Dumpster Cats. This loose lampooning of Andrew Lloyd Webber’s much-mocked meowsical features an all-star cast of Orlando comics, including an outrageous Anitra Pritchard-Bryant as the perpetually post-partum Mama Cats; Mark Baratelli, delivering a Judy-worthy showstopper as Feral Meryl; Mike Carr as the murderous Phantom Cat, his half-mask made from a melted surgery cone; and Brandon Roberts, who steals the show with an unexpectedly strong singing voice as an allergy-wracked Hairless Cat.
There are a couple of barely-there plotlines involving a wannabe cat lady (Lindsay Taylor) who is looking for a pet to adopt, and a cat Princess (Savannah Simerly, who also created the air-clawing choreography) in search of her kidnapped kittens, but the silly story is mostly an excuse to make pussy puns.
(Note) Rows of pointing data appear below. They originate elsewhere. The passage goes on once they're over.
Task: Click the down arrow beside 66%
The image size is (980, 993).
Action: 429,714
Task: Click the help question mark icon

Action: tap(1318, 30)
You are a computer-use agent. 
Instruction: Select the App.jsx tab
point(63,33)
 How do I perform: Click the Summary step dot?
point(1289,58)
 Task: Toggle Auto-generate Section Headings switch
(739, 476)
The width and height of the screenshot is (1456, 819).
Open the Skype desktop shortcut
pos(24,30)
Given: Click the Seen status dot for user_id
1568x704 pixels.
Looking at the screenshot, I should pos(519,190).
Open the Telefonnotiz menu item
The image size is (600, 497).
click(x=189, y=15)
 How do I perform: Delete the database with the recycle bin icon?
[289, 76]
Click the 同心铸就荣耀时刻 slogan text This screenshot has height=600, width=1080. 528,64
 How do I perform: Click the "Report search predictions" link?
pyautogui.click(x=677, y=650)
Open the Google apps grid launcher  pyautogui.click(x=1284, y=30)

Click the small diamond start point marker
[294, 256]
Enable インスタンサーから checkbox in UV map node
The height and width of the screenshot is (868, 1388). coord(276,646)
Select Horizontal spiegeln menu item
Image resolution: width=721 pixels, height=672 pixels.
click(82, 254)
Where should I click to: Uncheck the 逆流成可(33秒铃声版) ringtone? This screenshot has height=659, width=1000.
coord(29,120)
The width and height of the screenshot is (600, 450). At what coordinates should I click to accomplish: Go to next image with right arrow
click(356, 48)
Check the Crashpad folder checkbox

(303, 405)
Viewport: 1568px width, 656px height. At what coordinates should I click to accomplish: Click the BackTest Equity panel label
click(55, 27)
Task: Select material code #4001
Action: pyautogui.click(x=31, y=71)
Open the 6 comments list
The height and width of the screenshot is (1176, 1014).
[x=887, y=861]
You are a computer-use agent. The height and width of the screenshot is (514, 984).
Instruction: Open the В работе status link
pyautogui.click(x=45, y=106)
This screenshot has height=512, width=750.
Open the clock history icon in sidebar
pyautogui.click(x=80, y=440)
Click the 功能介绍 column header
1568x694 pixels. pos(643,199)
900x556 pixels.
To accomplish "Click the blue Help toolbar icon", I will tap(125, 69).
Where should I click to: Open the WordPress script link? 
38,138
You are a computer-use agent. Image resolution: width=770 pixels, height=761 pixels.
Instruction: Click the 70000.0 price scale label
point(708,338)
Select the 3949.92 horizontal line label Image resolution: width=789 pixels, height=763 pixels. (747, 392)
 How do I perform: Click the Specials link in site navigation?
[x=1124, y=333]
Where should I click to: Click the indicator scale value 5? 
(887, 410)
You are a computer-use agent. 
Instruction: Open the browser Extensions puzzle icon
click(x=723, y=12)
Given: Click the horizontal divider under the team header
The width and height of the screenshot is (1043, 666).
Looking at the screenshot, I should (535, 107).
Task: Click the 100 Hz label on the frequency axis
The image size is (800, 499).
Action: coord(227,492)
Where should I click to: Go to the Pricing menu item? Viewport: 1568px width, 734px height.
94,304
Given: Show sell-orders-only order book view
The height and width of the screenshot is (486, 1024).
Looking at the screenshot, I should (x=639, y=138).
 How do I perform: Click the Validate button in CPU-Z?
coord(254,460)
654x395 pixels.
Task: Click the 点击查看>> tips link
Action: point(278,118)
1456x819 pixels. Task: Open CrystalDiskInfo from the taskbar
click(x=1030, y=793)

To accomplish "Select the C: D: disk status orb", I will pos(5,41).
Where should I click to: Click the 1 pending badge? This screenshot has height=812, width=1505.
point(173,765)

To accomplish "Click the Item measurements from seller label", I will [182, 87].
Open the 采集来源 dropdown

Kimbro’s catchy compositions run the genre gamut from Kurt Weill to funky free-jazz to rap; a few will sound somewhat familiar to Tod’s longtime followers, but if he’s going to rip someone off it might as well be himself. I’d love to talk about how clever Kimbro’s lyrics are, but the hard-rocking band (Mark McDowell, Kristin Eley, and Michael Geniac) and a muddy mic mix made mush of most of the words at the performance I saw.
From the faux-fur costumes by Kimbro and Taylor to the expansive supporting cast, it’s obvious a ton of time and effort was invested to make this show appear effortlessly offhand. I had great time at Dumpster Cats, but as a big fan of Kimbro’s more mature works I wish there were a little more meat here to chew on. Just like its titular abandoned flea-bags, this one is entertaining and adorable, but ultimately disposable.